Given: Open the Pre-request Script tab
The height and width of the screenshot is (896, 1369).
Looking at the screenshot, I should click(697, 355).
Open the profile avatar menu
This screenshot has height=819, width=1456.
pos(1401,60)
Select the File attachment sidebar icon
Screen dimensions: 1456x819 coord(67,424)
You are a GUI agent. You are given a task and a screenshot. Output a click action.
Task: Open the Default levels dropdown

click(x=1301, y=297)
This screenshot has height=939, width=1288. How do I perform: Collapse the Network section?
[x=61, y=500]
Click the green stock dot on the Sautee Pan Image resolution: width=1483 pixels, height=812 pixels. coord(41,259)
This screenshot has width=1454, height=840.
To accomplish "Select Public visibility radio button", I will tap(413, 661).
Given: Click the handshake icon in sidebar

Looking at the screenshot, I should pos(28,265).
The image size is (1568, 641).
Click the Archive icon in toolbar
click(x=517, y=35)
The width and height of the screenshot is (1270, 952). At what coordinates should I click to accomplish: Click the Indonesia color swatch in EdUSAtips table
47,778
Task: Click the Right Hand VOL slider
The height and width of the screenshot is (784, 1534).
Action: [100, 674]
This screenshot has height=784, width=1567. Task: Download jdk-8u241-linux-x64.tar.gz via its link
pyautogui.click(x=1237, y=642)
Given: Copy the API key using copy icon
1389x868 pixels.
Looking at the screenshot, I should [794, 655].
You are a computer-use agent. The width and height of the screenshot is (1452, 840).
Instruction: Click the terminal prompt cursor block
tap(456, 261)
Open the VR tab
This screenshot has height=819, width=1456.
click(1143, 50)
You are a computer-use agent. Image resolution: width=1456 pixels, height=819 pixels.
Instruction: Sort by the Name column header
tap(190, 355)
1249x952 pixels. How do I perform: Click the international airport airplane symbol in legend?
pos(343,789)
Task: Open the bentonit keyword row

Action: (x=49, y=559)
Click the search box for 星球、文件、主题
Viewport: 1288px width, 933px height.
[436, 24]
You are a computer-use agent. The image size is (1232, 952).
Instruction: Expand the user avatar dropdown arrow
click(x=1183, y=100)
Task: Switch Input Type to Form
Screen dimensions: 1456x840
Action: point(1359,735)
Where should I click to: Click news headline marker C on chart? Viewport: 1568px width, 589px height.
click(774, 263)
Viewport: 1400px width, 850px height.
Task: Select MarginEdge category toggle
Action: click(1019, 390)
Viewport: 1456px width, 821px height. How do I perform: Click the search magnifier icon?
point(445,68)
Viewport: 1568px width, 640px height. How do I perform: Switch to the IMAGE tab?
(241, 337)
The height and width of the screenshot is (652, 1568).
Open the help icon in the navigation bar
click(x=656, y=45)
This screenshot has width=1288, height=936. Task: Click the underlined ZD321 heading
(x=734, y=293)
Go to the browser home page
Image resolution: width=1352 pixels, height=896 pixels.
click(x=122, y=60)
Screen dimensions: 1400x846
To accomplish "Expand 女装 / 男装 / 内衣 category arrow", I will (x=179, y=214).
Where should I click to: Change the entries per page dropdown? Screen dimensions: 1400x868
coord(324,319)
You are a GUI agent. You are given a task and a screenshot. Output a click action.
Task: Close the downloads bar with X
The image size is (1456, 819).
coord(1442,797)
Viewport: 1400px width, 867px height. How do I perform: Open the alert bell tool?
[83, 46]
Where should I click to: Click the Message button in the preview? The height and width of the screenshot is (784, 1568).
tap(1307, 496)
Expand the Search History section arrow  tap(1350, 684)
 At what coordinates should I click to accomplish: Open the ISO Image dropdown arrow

- [Exercise details]
Going through the entries above, show each line that contains "computer".

- [Expected answer]
You are a computer-use agent. The width and height of the screenshot is (1452, 840).
You are a computer-use agent. Image resolution: width=1456 pixels, height=819 pixels.
You are a computer-use agent. The image size is (1232, 952).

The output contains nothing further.